Work with data using Spark SQL

Completed

The Dataframe API is part of a Spark library named Spark SQL, which enables data analysts to use SQL expressions to query and manipulate data.

Creating database objects in the Spark catalog

The Spark catalog is a metastore for relational data objects such as views and tables. The Spark runtime can use the catalog to seamlessly integrate code written in any Spark-supported language with SQL expressions that may be more natural to some data analysts or developers.

One of the simplest ways to make data in a dataframe available for querying in the Spark catalog is to create a temporary view, as shown in the following code example:

df.createOrReplaceTempView("products_view")

A view is temporary, meaning that it's automatically deleted at the end of the current session. You can also create tables that are persisted in the catalog to define a database that can be queried using Spark SQL.

Tables are metadata structures that store their underlying data in the storage location associated with the catalog. In Microsoft Fabric, data for managed tables is stored in the Tables storage location shown in your data lake, and any tables created using Spark are listed there.

You can create an empty table by using the spark.catalog.createTable method, or you can save a dataframe as a table by using its saveAsTable method. Deleting a managed table also deletes its underlying data.

For example, the following code saves a dataframe as a new table named products:

df.write.format("delta").saveAsTable("products")

Note

The Spark catalog supports tables based on files in various formats. The preferred format in Microsoft Fabric is delta, which is the format for a relational data technology on Spark named Delta Lake. Delta tables support features commonly found in relational database systems, including transactions, versioning, and support for streaming data.

Additionally, you can create external tables by using the spark.catalog.createExternalTable method. External tables define metadata in the catalog but get their underlying data from an external storage location; typically a folder in the Files storage area of a lakehouse. Deleting an external table doesn't delete the underlying data.

Tip

You can apply the same partitioning technique to delta lake tables as discussed for parquet files in the previous unit. Partitioning tables can result in better performance when querying them.

Using the Spark SQL API to query data

You can use the Spark SQL API in code written in any language to query data in the catalog.

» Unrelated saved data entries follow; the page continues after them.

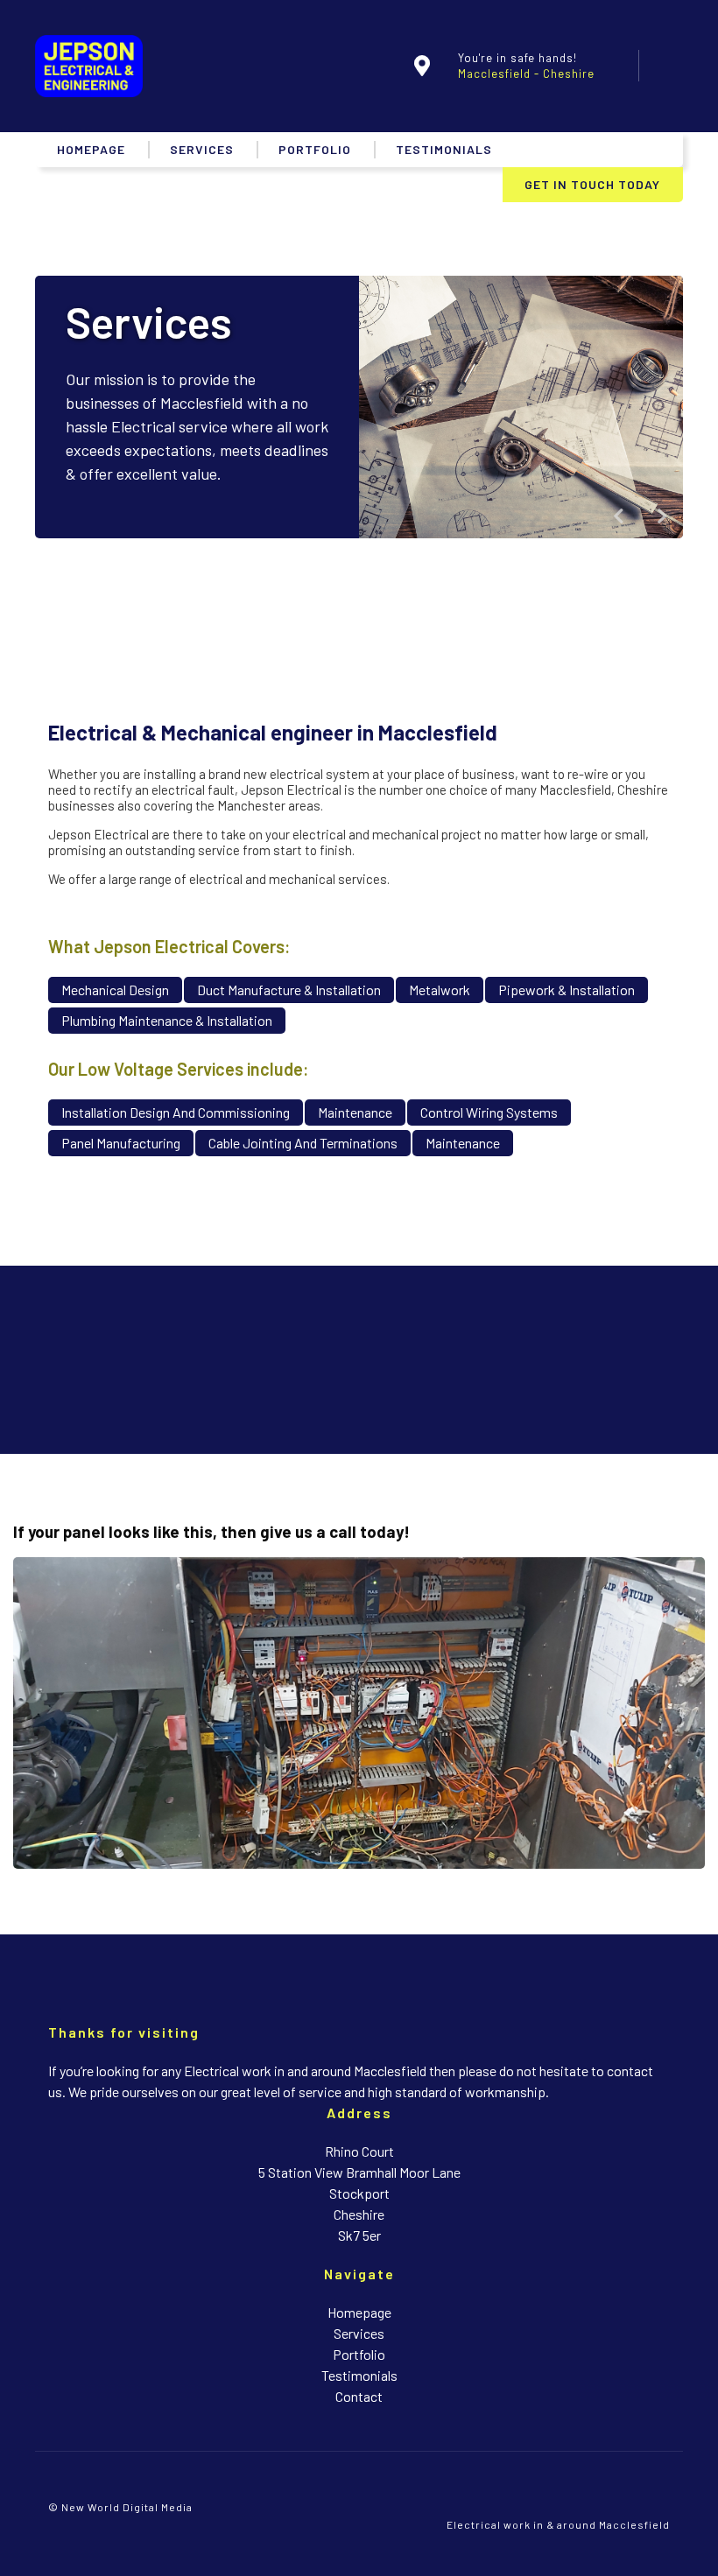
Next (662, 516)
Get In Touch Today (592, 184)
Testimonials (444, 149)
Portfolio (314, 149)
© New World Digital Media (120, 2507)
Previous (618, 516)
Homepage (91, 149)
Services (202, 149)
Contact (359, 2396)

For example, the following PySpark code uses a SQL query to return data from the products table as a dataframe.

bikes_df = spark.sql("SELECT ProductID, ProductName, ListPrice \
                      FROM products \
                      WHERE Category IN ('Mountain Bikes', 'Road Bikes')")
display(bikes_df)

The results from the code example would look similar to the following table:

ProductID ProductName ListPrice
771 Mountain-100 Silver, 38 3399.9900
839 Road-750 Black, 52 539.9900
... ... ...

Using SQL code

The previous example demonstrated how to use the Spark SQL API to embed SQL expressions in Spark code. In a notebook, you can also use the %%sql magic to run SQL code that queries objects in the catalog, like this:

%%sql

SELECT Category, COUNT(ProductID) AS ProductCount
FROM products
GROUP BY Category
ORDER BY Category

The SQL code example returns a resultset that is automatically displayed in the notebook as a table:

Category ProductCount
Bib-Shorts 3
Bike Racks 1
Bike Stands 1
... ...